My Choice, My Body - 34th Anniversary of Roe v. Wade
The National Organization for Women Marks the 34th Anniversary of Roe v. Wade
In Remembrance: Women Who Died from Illegal and Unsafe Abortions.....
When my Mother was a teenager in the 1950s, she knew personally and through the teenage grapevine, knew of other teenage girls who had back alley abortions. The bloody symbolic weapon used for botched back alley abortions was the 'wire hanger.'
Some of those girls died and some of those girls wished they had died.
If they survived, their ability to get pregnant when it was the right time, was taken away. The trauma took its toll on their physical and mental health. My Mom told my sister and I the stories of her youth when we were close to puberty. She imparted her wisdom and her memories, had always educated us about our bodies and our rights.
My Mom also spoke of the responsibility of the other half of the equation....the male. Unfortunately, most males still live by different societal standards yet today.

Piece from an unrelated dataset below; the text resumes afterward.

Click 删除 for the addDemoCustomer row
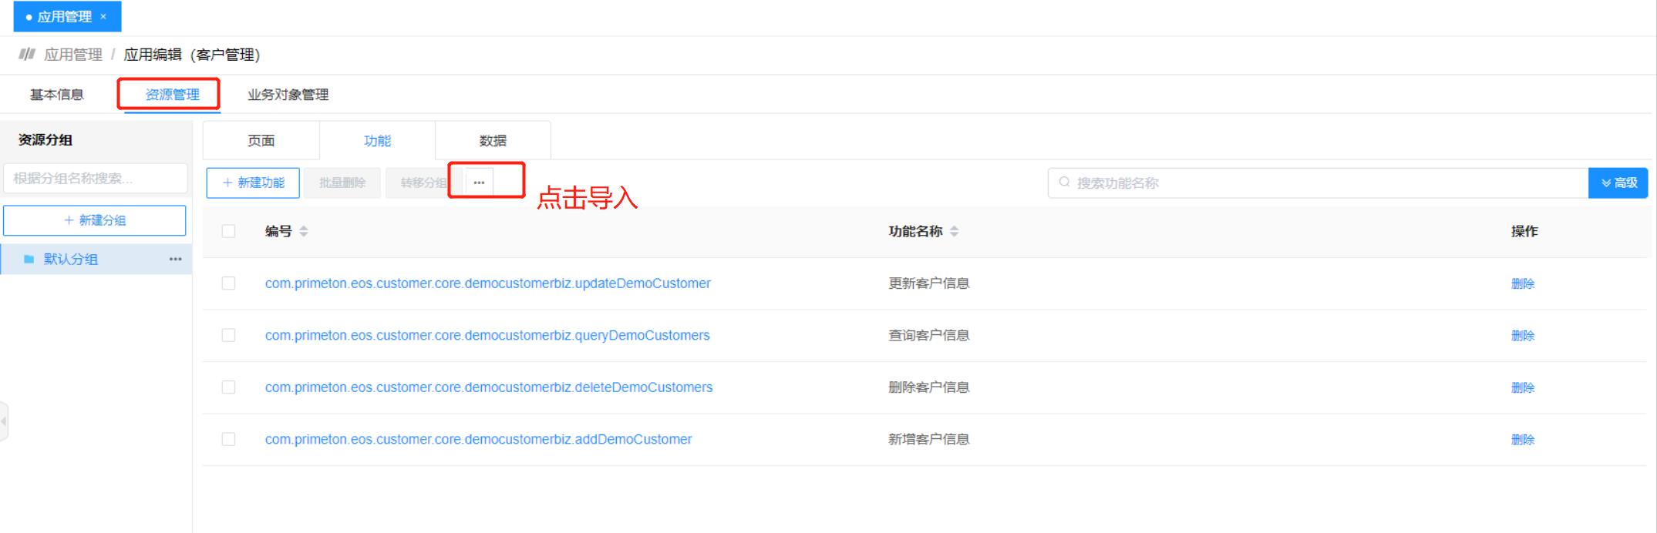The height and width of the screenshot is (533, 1657). tap(1522, 440)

All the way into 1960s my Mom always met a friend who had contemplated to have or had had a back alley abortion. She took care of one of those friends, who had no other options, who was married and had children.
By the time I was an adult, I had a few friends who had had a safe and secure abortion, no back alleys for them, No horror stories connected to wire hangers or toxic potions, no tragic unnecessary loss of life by a shadowy figure in a germ infested backroom.

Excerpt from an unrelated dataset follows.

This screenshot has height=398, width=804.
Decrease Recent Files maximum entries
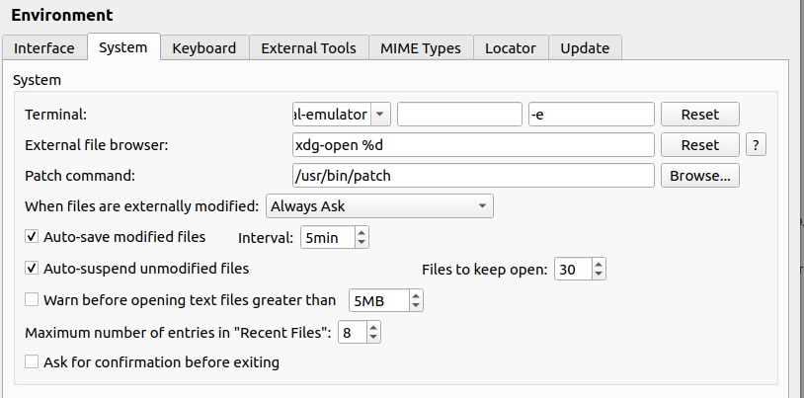point(374,337)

These women were given choice over their bodies. No matter the circumstance and there are many, these women were important enough to make their decision based on ownership of their own body.
By the way, I was born in a "private girls hospital." My Mother had to fight to keep me, the staff tried their best to convince her to give me up for adoption. I was placed in a foster home when she became increasingly ill and extremely weak while in the hospital, after giving birth to me.
Even though my Mother and Father loved one another, the families were against them marrying. My Father bent to the will of his family and wed another. My Mother gained strength to fight tooth and nail to keep her baby, to keep me, it was her choice.
Even though outcast from her family for many years, her brother and her friends helped her to get on her feet. You see, I was not only born out of wedlock, but I was mixed too. My Mother never passed judgment on another for their choice. She passed her wisdom on to me, my body, my choice.